« Je veux détruire toute folie que la violence exerce sur les hommes. Je veux détruire la domination de l’un sur l’autre, des morts sur les vivants, de la matière sur l’esprit. » C'est Richard Wagner, le célèbre compositeur allemand, auteur de Tannhaüser, Tristan et Isolde, etc., qui a écrit ces phrases révolutionnaires.
Initié aux doctrines anarchistes par Bakounine en 1849, Wagner découvre la même année, en voyage à Paris, « Qu’est-ce que la propriété ? » de Proudhon.
« En 1849, ayant participé avec Bakounine à l’insurrection de Dresde, il publie « Le Salut dans la révolution » :
Je veux détruire jusque dans ses fondations l’ordre des choses dans lequel vous vivez, car il a germé du péché : sa fleur est la misère et son fruit le crime […]. Je veux détruire l’ordre existant qui rend les multitudes esclaves d’une poignée d’hommes et fait aussi de cette poignée d’hommes les esclaves de leur propre pouvoir […]. Levez-vous donc, peuple de la terre ! Debout ! vous qui gémissez : les opprimés, les pauvres ! »
Wagner est convaincu que l’humanité pourra se régénérer grâce à son art. Il esquisse avec Bakounine, alors caché à Dresde, des projets d’opéras pour lesquels il tente de définir un héros exemplaire : Barberousse, Jésus, Siegfried. Siegfried incarne l’homme révolutionnaire.
Nietzsche a écrit, dans « Le Cas Wagner » : « La moitié de sa vie, Wagner a cru à la révolution comme seul un Français peut y croire. »
Bakounine aurait-il servi de modèle au héros wagnérien ? En tout cas les anarchistes, et notamment les poètes symbolistes si marqués par la pensée libertaire, répandirent en France et en Angleterre le culte wagnérien.
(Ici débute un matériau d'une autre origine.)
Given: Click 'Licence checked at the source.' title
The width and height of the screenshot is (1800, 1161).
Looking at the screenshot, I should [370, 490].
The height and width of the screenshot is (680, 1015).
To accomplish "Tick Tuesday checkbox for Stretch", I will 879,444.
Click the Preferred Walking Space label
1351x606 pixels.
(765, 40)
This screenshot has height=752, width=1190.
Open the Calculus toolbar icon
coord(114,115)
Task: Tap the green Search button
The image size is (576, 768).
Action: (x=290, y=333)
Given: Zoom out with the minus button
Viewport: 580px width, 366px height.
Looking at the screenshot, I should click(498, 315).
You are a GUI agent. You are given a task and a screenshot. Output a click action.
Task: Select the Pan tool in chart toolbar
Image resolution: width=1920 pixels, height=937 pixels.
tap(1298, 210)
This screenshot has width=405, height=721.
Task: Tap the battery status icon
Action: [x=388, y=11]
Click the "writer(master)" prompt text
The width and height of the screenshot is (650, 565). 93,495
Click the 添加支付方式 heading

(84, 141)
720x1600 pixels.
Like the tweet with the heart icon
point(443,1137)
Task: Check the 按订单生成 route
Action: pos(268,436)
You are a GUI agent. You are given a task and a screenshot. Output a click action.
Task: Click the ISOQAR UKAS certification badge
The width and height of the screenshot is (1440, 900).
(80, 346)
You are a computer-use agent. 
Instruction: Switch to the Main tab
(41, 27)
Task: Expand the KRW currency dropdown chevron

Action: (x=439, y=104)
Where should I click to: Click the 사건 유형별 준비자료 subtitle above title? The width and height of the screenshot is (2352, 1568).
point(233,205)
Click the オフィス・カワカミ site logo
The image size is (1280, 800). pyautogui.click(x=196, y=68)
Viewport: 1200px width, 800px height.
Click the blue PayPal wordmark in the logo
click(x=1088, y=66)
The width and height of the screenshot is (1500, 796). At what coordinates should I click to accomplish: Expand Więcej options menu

C’est aussi la revue anarchiste « Les Temps nouveaux » qui publie, en 1895, la première traduction du livre de Wagner : « L’Art et la révolution » (1895). »
Michel Ragon
Dans cet essai écrit au lendemain de la révolution de Dresde de 1849, Richard Wagner dénonce la bourgeoisie corruptrice de l'art et prône un théâtre pour le peuple.